AI and machine learning have long been touted as one of the ‘hottest trends’ in cybersecurity, not least by vendors enthusiastic to pitch defensive applications of the technology. Now we’re seeing AI edge closer to real-life application; but not in the way organisations would wish to see. Based on Etienne Greeff’s RSA speech, this blog makes the argument that AI & ML are fundamentally better suited to offensive applications than defensive – and this is a major problem. The blog will explain why this is the case, showing how training ML models is more applicable to the tasks being employed by attackers. It finishes with some practical advice for companies on what they can do now to defend against such attacks.
Debunking the myth
At SecureData, we regularly see enthusiastic marketing materials and press headlines launching new AI-based cyber-defense solution to combat attackers’. For the typical enterprise, this sounds great. Imagine being able to set up an intelligent security model and let it do all the work of identifying and resolving threats? I’d sign up for that right away!

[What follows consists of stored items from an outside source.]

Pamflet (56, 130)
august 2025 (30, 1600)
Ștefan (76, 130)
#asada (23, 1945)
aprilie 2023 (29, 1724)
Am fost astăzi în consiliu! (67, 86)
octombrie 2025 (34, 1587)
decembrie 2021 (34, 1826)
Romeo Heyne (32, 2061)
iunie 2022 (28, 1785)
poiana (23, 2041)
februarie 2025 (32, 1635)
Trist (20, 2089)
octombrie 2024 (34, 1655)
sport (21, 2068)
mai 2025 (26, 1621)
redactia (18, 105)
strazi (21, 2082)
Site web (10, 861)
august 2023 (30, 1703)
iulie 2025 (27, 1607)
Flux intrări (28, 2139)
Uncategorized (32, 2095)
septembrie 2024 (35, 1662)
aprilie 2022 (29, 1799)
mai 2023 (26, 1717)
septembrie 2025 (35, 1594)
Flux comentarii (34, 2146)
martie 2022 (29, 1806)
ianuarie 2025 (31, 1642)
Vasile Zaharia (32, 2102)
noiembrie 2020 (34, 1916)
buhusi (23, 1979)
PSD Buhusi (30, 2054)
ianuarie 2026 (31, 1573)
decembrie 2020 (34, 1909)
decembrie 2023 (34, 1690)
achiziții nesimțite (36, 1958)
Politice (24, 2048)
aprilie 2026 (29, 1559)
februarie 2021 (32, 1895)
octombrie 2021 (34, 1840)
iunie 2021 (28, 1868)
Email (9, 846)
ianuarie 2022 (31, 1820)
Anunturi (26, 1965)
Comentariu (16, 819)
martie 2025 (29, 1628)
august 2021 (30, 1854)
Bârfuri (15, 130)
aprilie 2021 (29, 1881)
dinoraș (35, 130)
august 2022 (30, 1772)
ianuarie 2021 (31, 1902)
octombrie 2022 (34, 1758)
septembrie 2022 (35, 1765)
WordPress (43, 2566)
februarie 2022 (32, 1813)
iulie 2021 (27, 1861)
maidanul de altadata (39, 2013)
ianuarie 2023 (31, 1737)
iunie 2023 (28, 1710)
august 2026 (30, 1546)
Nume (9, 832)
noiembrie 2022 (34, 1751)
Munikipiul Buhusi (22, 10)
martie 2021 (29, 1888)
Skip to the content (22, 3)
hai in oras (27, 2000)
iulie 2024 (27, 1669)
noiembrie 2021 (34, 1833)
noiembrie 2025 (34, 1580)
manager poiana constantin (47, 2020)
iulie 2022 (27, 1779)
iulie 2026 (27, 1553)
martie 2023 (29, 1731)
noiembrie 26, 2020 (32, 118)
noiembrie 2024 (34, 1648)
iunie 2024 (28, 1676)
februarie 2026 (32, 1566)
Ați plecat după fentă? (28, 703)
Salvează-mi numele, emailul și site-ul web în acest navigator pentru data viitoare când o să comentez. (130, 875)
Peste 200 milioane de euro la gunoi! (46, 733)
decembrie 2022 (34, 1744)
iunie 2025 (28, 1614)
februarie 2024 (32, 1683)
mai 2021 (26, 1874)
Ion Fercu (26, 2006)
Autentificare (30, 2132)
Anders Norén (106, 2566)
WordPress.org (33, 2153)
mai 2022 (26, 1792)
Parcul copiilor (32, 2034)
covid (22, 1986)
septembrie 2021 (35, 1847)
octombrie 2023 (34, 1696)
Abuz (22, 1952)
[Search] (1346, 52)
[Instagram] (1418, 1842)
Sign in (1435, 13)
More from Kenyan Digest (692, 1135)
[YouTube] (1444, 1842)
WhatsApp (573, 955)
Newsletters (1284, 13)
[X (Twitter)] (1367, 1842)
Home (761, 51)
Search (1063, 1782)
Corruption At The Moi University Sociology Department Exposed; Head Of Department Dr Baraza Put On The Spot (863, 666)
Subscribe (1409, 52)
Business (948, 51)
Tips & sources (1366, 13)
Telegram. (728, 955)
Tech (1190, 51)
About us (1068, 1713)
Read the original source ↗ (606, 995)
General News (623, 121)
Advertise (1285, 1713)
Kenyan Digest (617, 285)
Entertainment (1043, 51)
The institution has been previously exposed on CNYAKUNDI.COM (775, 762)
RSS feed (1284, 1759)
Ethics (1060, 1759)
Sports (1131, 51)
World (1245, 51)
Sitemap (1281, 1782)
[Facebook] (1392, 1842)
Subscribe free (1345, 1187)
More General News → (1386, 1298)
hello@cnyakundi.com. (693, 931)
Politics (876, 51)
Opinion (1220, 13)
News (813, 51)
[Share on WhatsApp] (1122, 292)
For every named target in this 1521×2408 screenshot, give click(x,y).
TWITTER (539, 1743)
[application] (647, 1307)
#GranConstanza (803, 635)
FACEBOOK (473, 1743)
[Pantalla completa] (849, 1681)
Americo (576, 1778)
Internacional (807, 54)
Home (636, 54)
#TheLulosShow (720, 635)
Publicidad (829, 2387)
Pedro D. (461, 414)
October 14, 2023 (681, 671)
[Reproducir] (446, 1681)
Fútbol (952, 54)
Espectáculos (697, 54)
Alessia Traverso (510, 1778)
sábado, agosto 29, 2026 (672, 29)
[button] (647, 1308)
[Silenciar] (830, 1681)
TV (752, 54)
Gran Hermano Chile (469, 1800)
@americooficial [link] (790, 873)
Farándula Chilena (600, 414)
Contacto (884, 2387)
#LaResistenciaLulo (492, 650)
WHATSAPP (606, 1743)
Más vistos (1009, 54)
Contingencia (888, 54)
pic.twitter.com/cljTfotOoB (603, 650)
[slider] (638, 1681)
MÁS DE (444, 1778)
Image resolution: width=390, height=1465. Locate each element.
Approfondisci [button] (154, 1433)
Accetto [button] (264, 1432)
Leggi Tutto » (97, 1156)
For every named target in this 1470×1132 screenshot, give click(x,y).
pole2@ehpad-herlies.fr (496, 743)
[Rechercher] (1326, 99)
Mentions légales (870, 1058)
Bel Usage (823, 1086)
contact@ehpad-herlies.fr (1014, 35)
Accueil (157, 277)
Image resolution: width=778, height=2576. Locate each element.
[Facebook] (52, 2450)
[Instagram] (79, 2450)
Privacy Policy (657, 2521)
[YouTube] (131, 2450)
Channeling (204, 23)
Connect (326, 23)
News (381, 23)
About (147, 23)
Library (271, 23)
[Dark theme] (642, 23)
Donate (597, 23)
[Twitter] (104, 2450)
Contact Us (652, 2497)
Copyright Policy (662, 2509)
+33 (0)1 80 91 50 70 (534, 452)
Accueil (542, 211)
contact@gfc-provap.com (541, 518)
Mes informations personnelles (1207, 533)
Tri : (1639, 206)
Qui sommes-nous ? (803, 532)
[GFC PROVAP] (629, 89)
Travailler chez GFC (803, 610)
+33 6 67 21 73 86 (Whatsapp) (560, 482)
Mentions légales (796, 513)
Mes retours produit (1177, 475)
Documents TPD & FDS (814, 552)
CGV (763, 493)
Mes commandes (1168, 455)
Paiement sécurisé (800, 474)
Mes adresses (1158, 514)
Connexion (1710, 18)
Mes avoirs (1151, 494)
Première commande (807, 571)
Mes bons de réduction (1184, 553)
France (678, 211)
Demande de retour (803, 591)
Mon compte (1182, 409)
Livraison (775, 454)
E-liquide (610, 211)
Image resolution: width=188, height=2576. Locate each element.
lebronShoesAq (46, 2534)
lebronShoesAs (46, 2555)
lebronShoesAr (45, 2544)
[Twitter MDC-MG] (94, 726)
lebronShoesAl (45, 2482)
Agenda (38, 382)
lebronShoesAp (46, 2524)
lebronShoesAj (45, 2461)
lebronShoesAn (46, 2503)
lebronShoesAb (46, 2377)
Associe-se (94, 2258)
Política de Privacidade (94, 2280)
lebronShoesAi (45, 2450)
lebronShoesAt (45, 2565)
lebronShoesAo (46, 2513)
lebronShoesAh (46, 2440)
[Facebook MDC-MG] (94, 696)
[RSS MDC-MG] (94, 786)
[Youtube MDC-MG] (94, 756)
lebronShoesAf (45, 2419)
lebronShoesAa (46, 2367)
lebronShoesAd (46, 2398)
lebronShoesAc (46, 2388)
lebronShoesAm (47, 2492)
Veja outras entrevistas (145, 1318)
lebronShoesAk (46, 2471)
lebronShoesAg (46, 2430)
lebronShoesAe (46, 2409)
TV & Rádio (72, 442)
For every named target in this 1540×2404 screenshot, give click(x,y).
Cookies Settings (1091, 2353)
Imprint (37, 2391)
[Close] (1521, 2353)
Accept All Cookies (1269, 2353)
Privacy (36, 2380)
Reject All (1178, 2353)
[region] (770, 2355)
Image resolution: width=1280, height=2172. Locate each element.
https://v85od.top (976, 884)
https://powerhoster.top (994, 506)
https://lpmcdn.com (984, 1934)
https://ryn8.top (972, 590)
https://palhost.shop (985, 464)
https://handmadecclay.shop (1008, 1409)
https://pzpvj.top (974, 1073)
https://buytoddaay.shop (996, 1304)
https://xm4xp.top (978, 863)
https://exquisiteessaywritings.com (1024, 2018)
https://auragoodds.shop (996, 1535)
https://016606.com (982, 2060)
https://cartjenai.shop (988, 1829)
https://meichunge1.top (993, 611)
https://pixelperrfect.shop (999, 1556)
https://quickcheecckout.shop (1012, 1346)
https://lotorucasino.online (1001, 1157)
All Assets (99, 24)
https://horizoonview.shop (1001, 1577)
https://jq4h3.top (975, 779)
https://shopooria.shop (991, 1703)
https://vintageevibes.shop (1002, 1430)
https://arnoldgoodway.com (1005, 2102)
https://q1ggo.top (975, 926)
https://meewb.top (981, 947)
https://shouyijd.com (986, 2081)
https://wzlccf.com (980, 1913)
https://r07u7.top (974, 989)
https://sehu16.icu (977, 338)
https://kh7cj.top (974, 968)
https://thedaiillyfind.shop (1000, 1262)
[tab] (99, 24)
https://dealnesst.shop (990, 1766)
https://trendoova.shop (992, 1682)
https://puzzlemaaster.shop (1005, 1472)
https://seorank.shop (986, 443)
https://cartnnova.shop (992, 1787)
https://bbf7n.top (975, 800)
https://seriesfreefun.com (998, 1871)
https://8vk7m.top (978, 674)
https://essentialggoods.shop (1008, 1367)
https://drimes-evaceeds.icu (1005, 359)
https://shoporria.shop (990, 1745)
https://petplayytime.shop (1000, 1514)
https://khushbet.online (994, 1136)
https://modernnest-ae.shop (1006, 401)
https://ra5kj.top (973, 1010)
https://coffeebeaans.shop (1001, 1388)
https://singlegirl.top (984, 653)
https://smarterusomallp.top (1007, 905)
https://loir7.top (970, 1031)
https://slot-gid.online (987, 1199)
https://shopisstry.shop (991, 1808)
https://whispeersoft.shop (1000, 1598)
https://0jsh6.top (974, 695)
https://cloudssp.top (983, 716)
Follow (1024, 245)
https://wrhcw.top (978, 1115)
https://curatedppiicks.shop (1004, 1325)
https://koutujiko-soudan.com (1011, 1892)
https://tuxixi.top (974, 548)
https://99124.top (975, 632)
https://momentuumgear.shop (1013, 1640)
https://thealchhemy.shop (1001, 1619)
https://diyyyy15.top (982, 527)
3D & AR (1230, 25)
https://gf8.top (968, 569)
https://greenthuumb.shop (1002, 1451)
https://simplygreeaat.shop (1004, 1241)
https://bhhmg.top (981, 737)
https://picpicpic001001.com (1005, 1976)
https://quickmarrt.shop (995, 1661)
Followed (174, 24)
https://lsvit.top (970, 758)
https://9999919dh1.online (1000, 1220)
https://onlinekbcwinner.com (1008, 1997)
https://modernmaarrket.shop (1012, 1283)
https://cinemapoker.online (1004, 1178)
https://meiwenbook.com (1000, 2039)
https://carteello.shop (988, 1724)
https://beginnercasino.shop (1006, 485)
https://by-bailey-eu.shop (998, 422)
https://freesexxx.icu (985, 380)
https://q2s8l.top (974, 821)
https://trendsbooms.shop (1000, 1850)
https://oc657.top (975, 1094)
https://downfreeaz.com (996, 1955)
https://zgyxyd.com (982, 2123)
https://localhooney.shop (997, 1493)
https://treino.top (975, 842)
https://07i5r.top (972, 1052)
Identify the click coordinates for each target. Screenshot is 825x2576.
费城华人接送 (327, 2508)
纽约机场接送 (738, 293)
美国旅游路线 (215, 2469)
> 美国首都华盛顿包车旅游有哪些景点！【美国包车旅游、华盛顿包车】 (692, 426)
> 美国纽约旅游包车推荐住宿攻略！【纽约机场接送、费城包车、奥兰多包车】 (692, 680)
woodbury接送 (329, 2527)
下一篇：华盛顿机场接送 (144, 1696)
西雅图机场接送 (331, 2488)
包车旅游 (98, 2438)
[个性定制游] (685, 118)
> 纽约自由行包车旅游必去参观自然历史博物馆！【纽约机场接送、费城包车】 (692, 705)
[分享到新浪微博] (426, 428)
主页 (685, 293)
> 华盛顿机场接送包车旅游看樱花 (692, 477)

The reality, however, isn’t quite so simple. Our team has thoroughly assessed the potential of AI in cybersecurity and we have arrived at a conclusion you probably won’t want to hear: AI is fundamentally better suited to offensive rather than defensive applications. That’s right, it’s going to help the bad guys do more, with less, and at a much greater scale. The good guys (that’s you) will need to keep up.
Machine Learning, AI and the Future of Cybersecurity
Firstly, to understand the application of AI in cybersecurity, it’s important to know how machine learning (ML) models learn. It is important to draw a distinction between ‘supervised’ and ‘unsupervised’ learning. It’s worth noting that in cybersecurity we typically do not have good data sets and this makes training models to detect targeted attacks difficult, regardless of the training process.
What is The Difference Between Supervised and Unsupervised Learning?
Supervised learning is where data is labelled and used to teach ML models to predict the outcome of future data. In order for this to happen, new data needs to look the same as the data that has been used to train the models. The models are instantly able to recognise and process the data and act upon it. Self-driving cars are an example of supervised learning most people would be familiar with.
Unsupervised learning is more complex. It’s where there is lots of data but no labels. The system has no comprehension of what the data is but is trying to find commonalities in order to understand the structure of data and detect patterns. Such models have no way of detecting abnormal or outright suspicious data.
This distinction between supervised and unsupervised can help us to understand the inbalance in how AI can serve the purposes of attackers and of enterprises.
Cybersecurity With Artificial Intelligance
Enterprises face attacks from all vectors. The nature of the attacks is continually evolving and attackers are finding new and novel tactics to penetrate networks. Applying AI here won’t necessarily lead to better outcomes as it is extremely difficult to train AI models to detect threats and abnormalities that the system doesn’t already recognise. In essence, the data required is unstructured and so it’s difficult for the models to act upon it.
For the attackers, the situation is different. They need highly repeatable models that allow them to carry out the same attacks time and time again on different networks. Not every attack will be successful, but the more attempts they make, the increased probability of effective penetration of a network. It’s a numbers game.
AI supports this proposition well. Attackers can use supervised learning models to allow them to repeat attacks at scale and therefore increase their chances of winning. While they are still in their nascent stages, the types of AI-based attacks we expect to see include ‘DeepPhishing’ (using deep learning to bypass AI-based phishing detection), fooling deep learning-based image recognition, web application attacks, and bug hunting in libraries. These are all based on tactics attackers use currently, but applying AI means they can automate and operate at a greater scale.
These types of attacks will likely become more common as attackers seek to exploit flaws in your network, make broad sense of the data you hold and focus in on what has specific value.
So what can your enterprise do to prepare for a (not-so-far-off) future where the attackers are wielding better weapons than you? There are a few points of advice SecureData would offer.
Firstly, don’t assume that the risk of offensive AI is remote. The models are already seeing practical application and will move towards the mainsteam sooner not later. As a business you need to be ready. Readiness involves understanding the new threat models that AI & ML may introduce, and being able to see how an attacker would use them in your network.
Furthermore, we would advise that you test the robustness of your environment in the way an attacker would. In order to spot feature-based attack opportunities you need to understand where data lives and how an attacker might see it. Fortunately, there are a number of open source tools you can utilise to model such attacks on your own network in order to see your environment from a different perspective.
Finally, and perhaps most importantly, have a response plan ready. Offensive applications of ML are very plausible and possible, so you want to be ready for whatever your environment is faced with. Don’t try and wing it against intelligent machines.